* [WRITTEN PROBLEM]: Starting at the beginning of the items and ending at the line that contains "pyautogui.click(x=22, y=372)", lay out those items as a two-column CSV with the headers item_text and answer, one row per item. Put each field in quotation marks and turn its line breaks into spaces.

* [MATERIAL]:

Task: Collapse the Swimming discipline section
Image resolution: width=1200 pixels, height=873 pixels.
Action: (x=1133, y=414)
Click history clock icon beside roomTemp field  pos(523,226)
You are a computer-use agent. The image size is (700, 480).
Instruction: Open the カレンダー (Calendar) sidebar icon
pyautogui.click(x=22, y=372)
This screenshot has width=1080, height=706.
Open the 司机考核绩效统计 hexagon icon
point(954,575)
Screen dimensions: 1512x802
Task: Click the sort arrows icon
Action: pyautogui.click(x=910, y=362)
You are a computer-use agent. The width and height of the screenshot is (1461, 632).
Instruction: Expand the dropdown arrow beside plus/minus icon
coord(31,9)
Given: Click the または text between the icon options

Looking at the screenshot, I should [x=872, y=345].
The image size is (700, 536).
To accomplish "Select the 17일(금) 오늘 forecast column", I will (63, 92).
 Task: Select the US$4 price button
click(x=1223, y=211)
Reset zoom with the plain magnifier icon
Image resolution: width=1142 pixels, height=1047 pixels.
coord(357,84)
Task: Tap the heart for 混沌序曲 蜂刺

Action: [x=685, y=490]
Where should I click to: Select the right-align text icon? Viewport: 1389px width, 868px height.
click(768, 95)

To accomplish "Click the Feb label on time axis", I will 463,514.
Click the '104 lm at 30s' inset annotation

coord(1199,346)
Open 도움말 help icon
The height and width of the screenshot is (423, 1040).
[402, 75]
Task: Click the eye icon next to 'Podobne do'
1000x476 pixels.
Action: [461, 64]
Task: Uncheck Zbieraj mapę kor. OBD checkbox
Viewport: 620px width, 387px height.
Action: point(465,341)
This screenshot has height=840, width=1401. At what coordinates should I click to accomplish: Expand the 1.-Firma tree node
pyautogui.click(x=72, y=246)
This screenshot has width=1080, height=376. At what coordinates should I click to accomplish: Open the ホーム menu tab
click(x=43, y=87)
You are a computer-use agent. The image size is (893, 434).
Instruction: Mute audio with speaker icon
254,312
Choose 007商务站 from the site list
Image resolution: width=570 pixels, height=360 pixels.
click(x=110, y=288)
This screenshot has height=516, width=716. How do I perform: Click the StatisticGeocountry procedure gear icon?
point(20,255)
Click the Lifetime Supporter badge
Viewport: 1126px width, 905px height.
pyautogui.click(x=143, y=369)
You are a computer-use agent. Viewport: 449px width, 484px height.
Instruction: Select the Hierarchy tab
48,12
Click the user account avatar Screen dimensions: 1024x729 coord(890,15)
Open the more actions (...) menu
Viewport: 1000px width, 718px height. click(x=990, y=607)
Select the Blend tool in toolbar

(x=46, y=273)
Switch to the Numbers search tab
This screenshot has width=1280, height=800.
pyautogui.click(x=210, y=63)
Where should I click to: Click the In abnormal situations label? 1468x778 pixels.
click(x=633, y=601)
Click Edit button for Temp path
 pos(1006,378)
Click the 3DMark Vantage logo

* [TASK RESPONSE]:
item_text,answer
"Task: Collapse the Swimming discipline section Image resolution: width=1200 pixels, height=873 pixels.","Action: (x=1133, y=414)"
"Click history clock icon beside roomTemp field","pos(523,226)"
"You are a computer-use agent. The image size is (700, 480). Instruction: Open the カレンダー (Calendar) sidebar icon","pyautogui.click(x=22, y=372)"